2011-06-22 00:00:00

Hükümetin  şehitlik  kavramı  konusundaki  atağı  MHP  tarafından tepki  ile  karşılandı. Sivillerin de  şehit  sayılması  ve Hrant Dink’in de  şehit  statüsüne alınması önerisine MHP  tarafından  verilen  bu  tepki  aslında  yıllardır  gizlenmeye  çalışılan  gerçeğin bilhassa  müdafiileri  tarafından  deşifre  edilmesi  anlamına geliyordu.

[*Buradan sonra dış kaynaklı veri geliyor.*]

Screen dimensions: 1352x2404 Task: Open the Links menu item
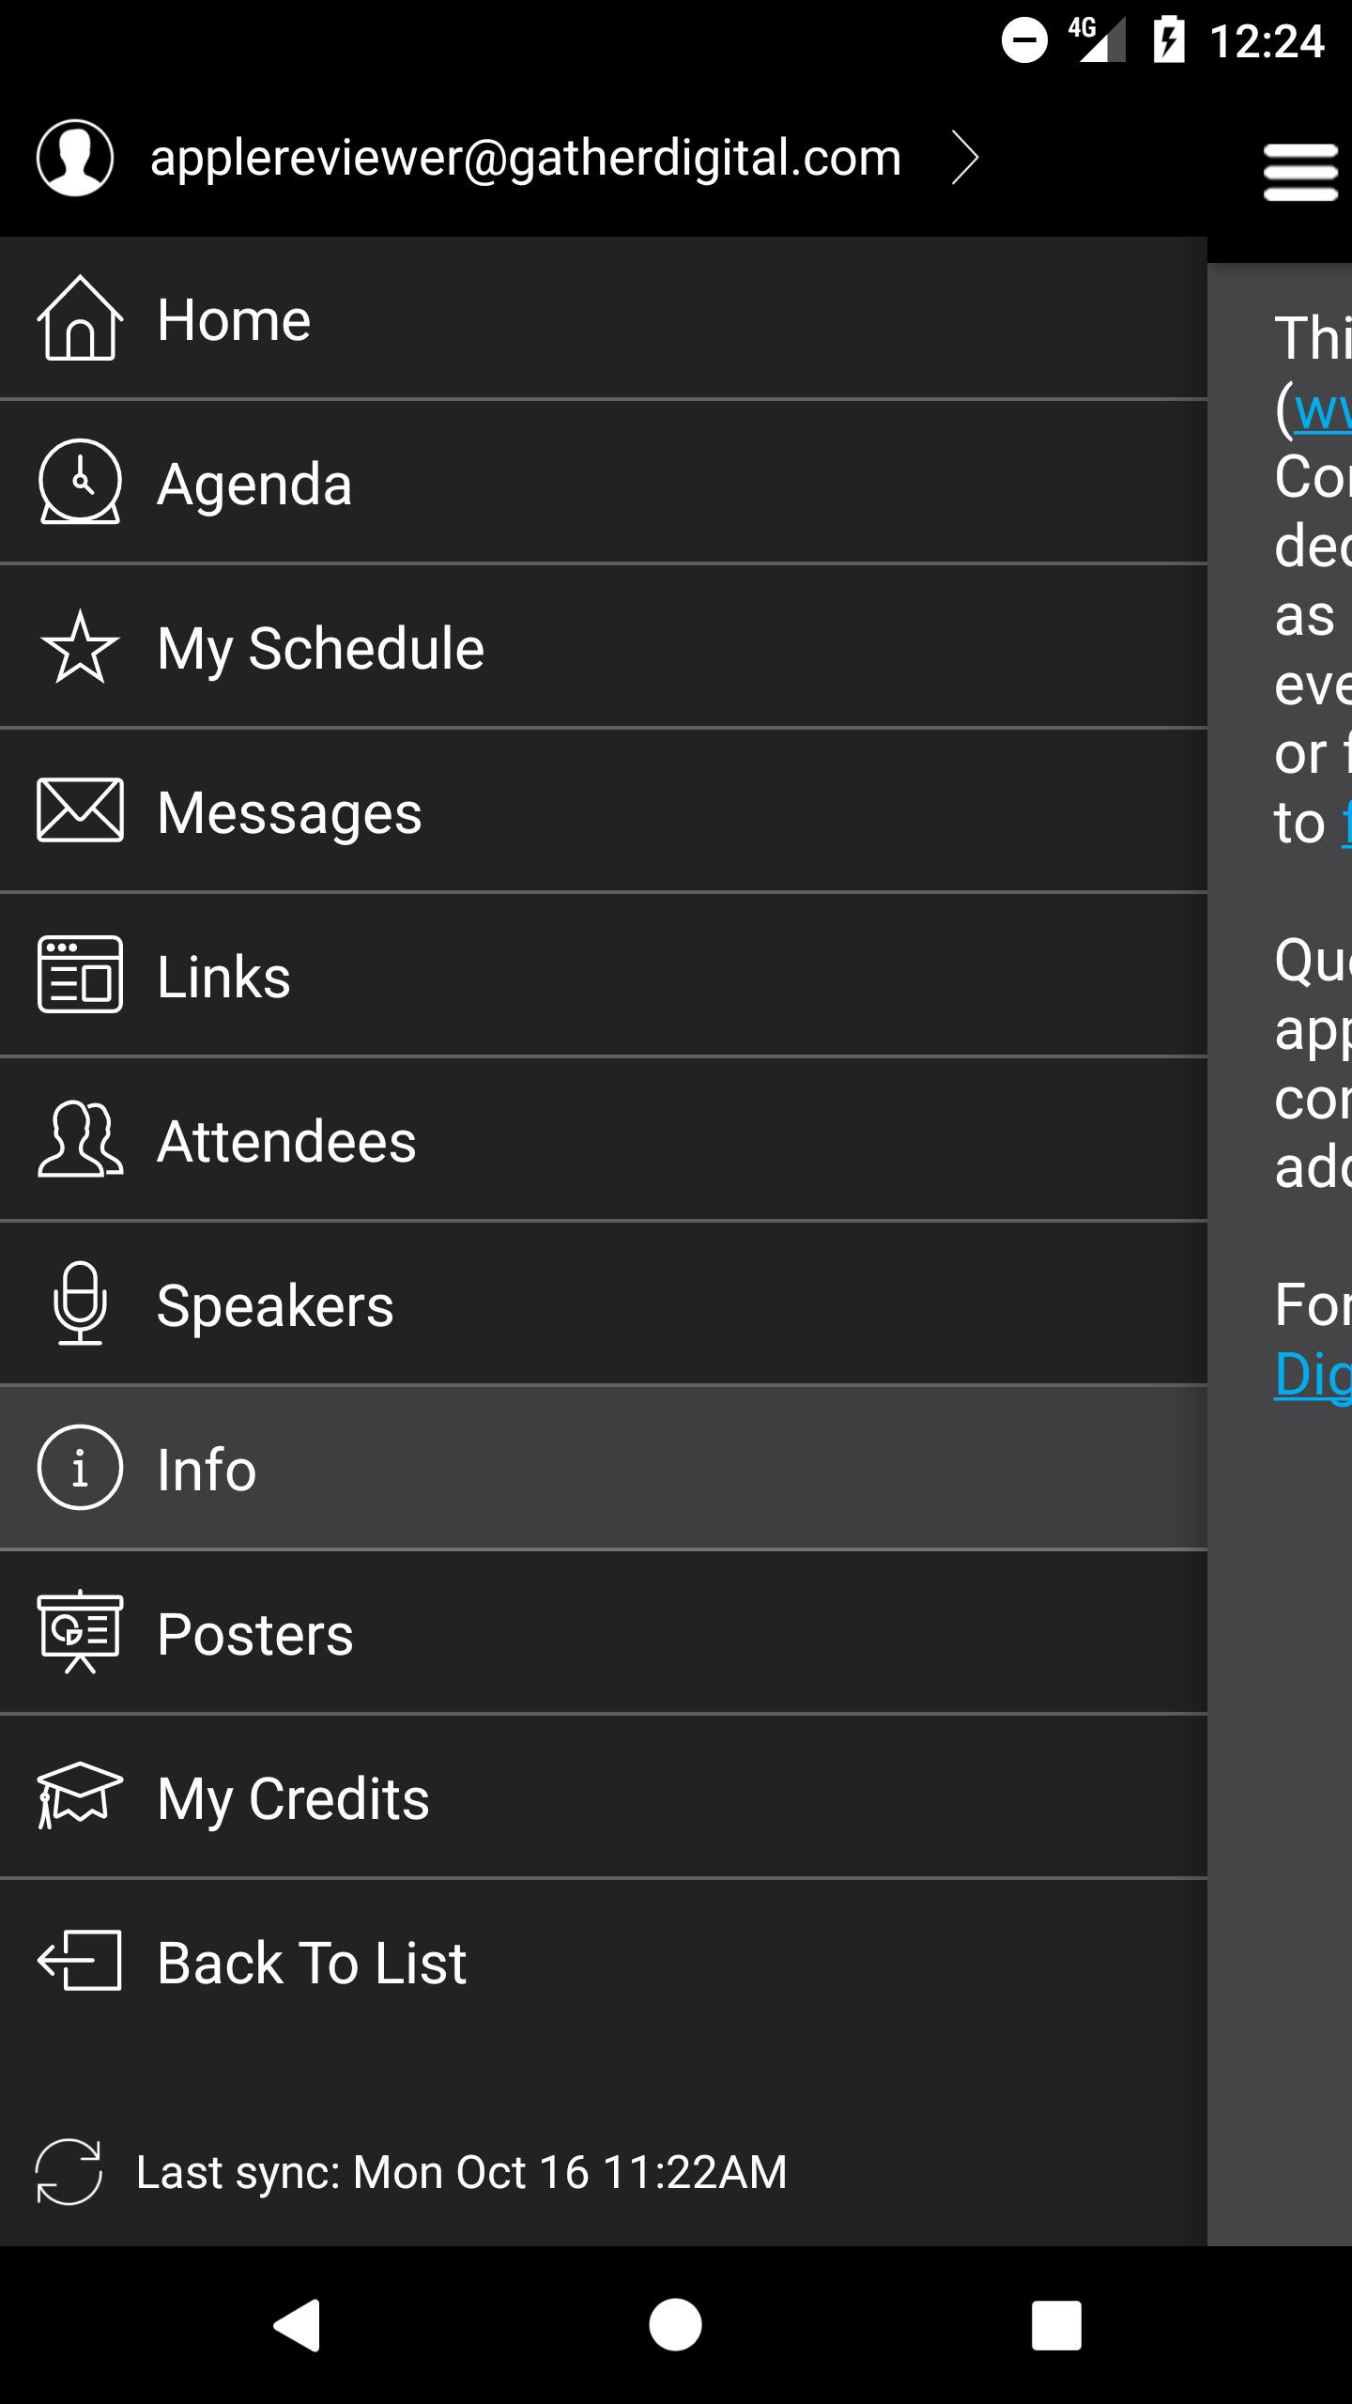click(x=601, y=976)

Müslüman olmayana  şehit  deniyorsa uygulanan  politikalara  göre  ölüp de  şehit  olarak adlandırılanların bu  durumu  niye  akidevi  açıdan  masaya  yatırılmıyor? Dini  kullanmaya çalışıp da ideolojinize  payanda etmeye  kalkarsanız  böyle  tarihi  çelişkiler  oluşuverir işte. Bu işin  çözümü  laik devlet  iddiasındaki  bir  yerde  ölenlerin  devlete  bağlılığı ile izah edilmelidir. Dini  bir  iddiası olmayan  bir  devletin  ölen  askerleri  arasında  parasal açıdan da   farklılaşmaya  yol  açacak  payelendirmeler  yapması  eşit  vatandaş  statüsüne tabiî ki gölge  düşürür. Hükümetin  yaptığı  yanlış  bir tanımlama ile doğru bir  iş yapmaktır aslında. Vatandaşının  kendisi  uğrunda  öldüğünü  dini olmayan  bir  dille  adlandırması ve ödüllendirmesi   sorunun çözümünü sağlayabilir. Ama tabiî ki  en  doğrusu doğru politikalar  oluşturmak  ve  bunun  ışığında  insanları ölüme sürme  sorumluluğunu alabilmektir.

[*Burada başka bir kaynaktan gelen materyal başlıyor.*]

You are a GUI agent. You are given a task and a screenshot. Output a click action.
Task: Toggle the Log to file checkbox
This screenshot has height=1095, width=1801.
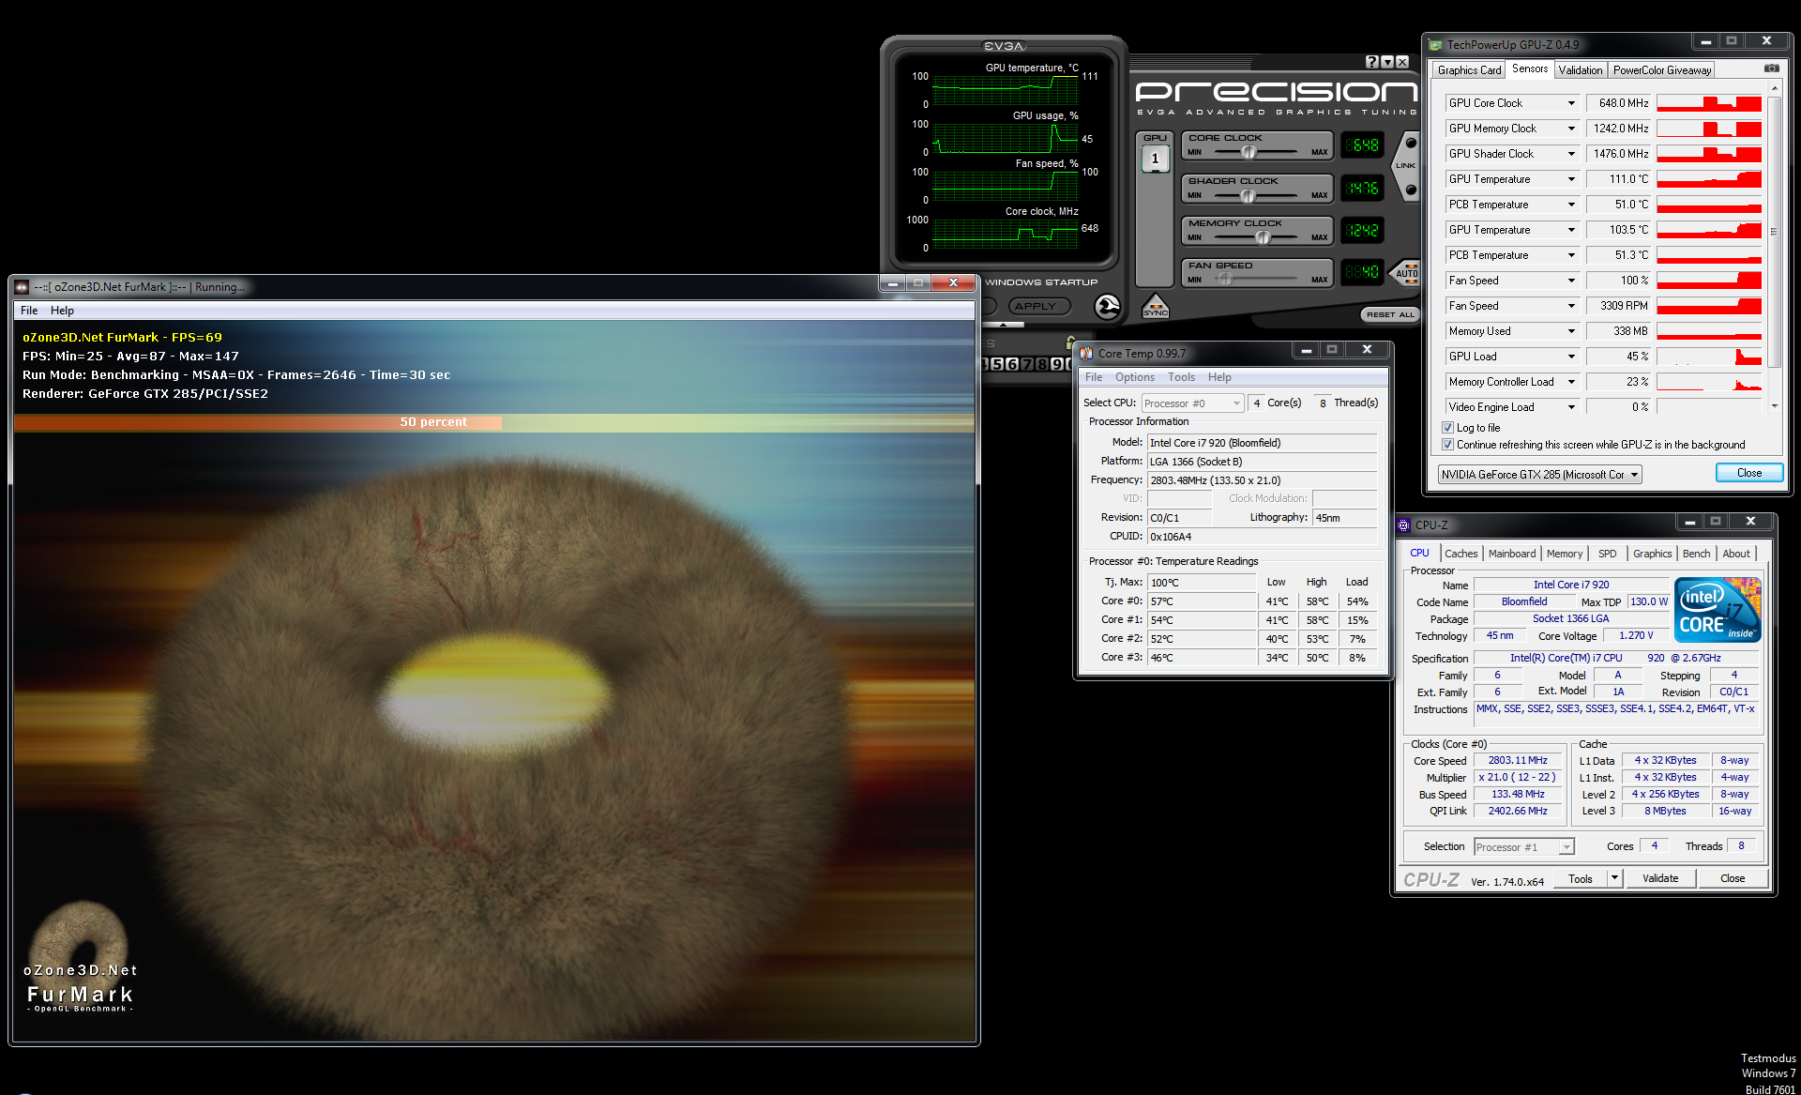(x=1447, y=428)
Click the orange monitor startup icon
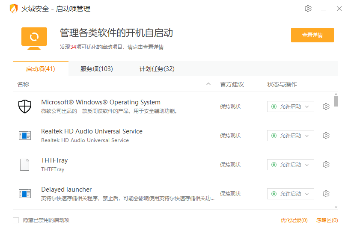The height and width of the screenshot is (231, 351). [34, 38]
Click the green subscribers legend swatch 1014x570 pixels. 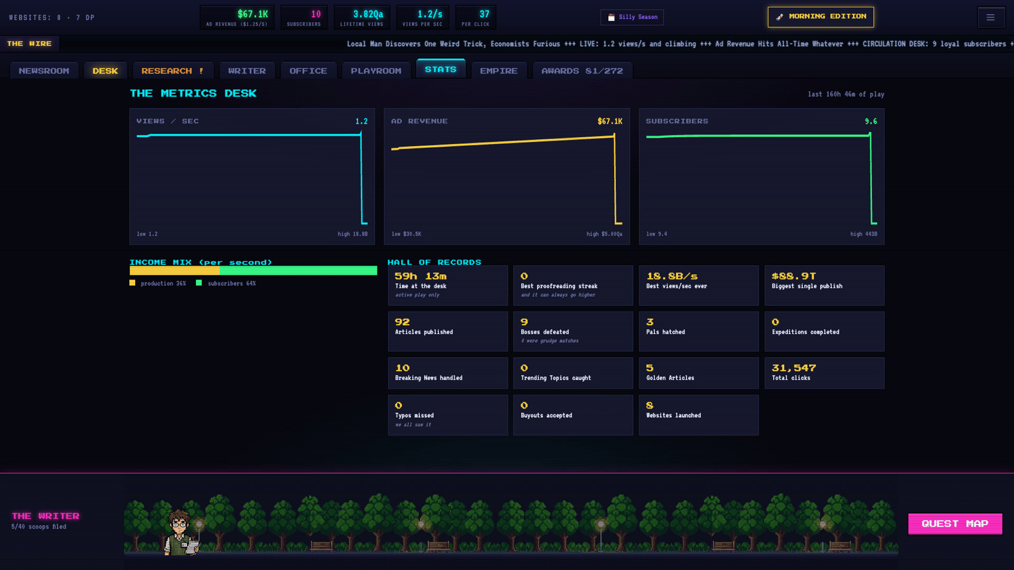199,283
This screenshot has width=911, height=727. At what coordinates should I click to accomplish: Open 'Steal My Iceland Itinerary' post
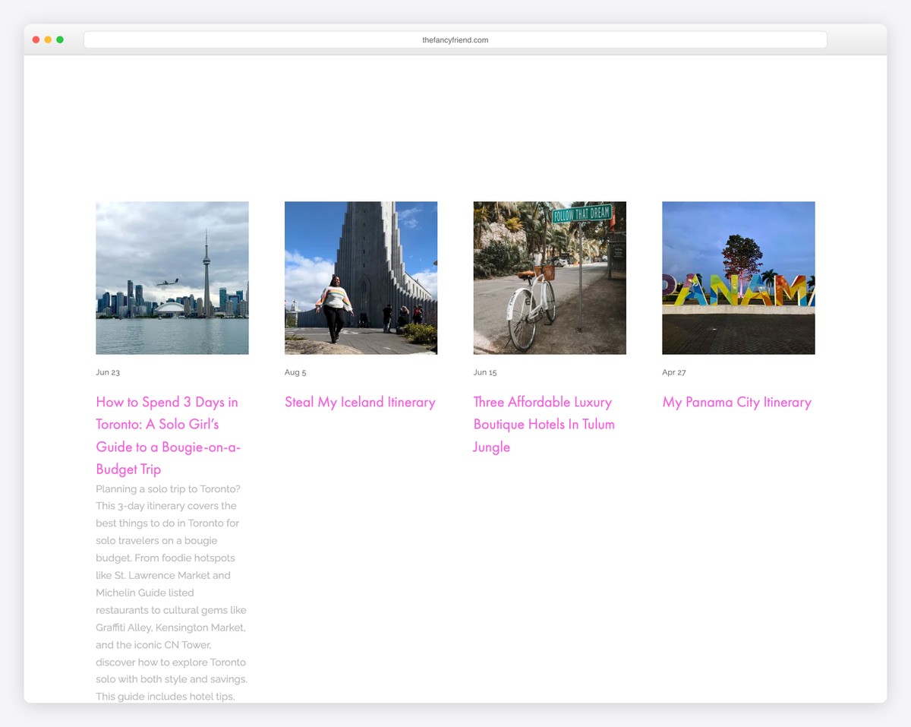click(360, 402)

Ama  asıl tartışılması  gereken  sivil  şehit  vb.  kavramlardan  sonra  ülkedeki sorunların çözümündeki  konservatif  tavırdır. Ak Parti  gün geçtikçe  devletçi, muhafazakar bir tavra  kaymaya başlamaktadır. Farklı  kesimden  aydınların, köşe  yazarlarının  desteğini gün geçtikçe  kaybetmeye  başlamaktadır. İlkeler  açısından  doğru  işler  yapmak  kolay bir  iş değildir  ama  halka  yaranmaya  çalışıp  oy  getirme  hesabı  açısından  uygun olacak  bir  politika  takip  etmeye  başlarsanız,  doğru  bir  yere  varamazsınız. Çeşitli tartışmalardan  önce  genel  yönelişi  sorgulamak  gerekir. Gücü elinde  bulunduranların yönelişleri açısından  her kesimde  yozlaşma  alametlerinin  başladığını söyleyebiliriz. İktidarın nimetlerini  kullanma,  siyasette risk  almadan  güç  odaklarını  ürkütmeden  genel durumun  devamını  sağlama  hali  dikkat  çekmektedir.

İçişleri  Bakanının söylemleri    gibi  örneklerle  gerilimi  arttırmayı  Kürt  halkını ve her kesimden  insanı     kendinden soğutmayı başaran  Ak Parti hükümeti  Türk  sorununu çözmek  için  istediği  kadar ulufe  bağışlasın,   başarılı olamaz. Askerleri  öldürmeyecek formül eşit  vatandaş  statüsü  çalışmalarına  her türlü engele rağmen devam etmektir. Yoksa  asker  yakınlarına veya diğer  sivillere  sus payı  vermekle olmaz bu iş. Başarılı olma  kriterleri bellidir  ve  bunları yapacak en güçlü alternatif de aslında yine  Ak Parti hükümetidir. Topu taca  atarak, zamana  oynayarak, dindar kamuoyunun gönlünü almaya çalışarak  Türkiye’nin  sorunları çözülmez. Kendisini eleştiren her  sesi  düşman belleyen ve  aydınlara  bol bol hakaret  eden  Başbakan’ın tavrı sağlıklı bir tavır değildir. Medyanın   görevi eleştirmek,  iktidarda olanların da  işi  eleştirilere  hak  vermektir. Hz. Ömer  gece  sokakları  dolaşıp da  çadırda aç torunları ile çaresiz  yaşlı bir  kadın görmüştü. Yardım ettiği  kadının şahsını tanımayıp  kendisine, devlet  başkanının sorumsuzluğuna    hakaret  etmesi  karşısında  sesini  çıkarmayıp  ağır görevinin   gereğini yerine getirmişti. Omzunda  uzun  bir yolda  taşıyıp  çadıra  getirdiği  un  çuvalını arkadaşının  ısrarına  rağmen ona  taşıtmamıştı. “Öbür dünyada  bu  sorumluluğun hesabını  ben  vereceğim” diyordu. İktidar  sahiplerinin  yanlışları yüzünden  çok  insanlar ölebilir, aç kalabilir. Bunun  ağır  sorumluğunu  taşıyanlar  ancak başarılı  olabilecektir. Her  eleştiriye  daha  ağır ifadelerle  karşılık verme ile  bu  başarının  olmayacağı ortadadır.

21. yüzyılda   düşünen  insanların, kanaat  önderlerinin, aydınların    eleştirilerini  nasihat olarak  bellemeden  siyaset yaparsanız hem zor durumlara düşersiniz hem de  adaletsiz işler  yapabilirsiniz.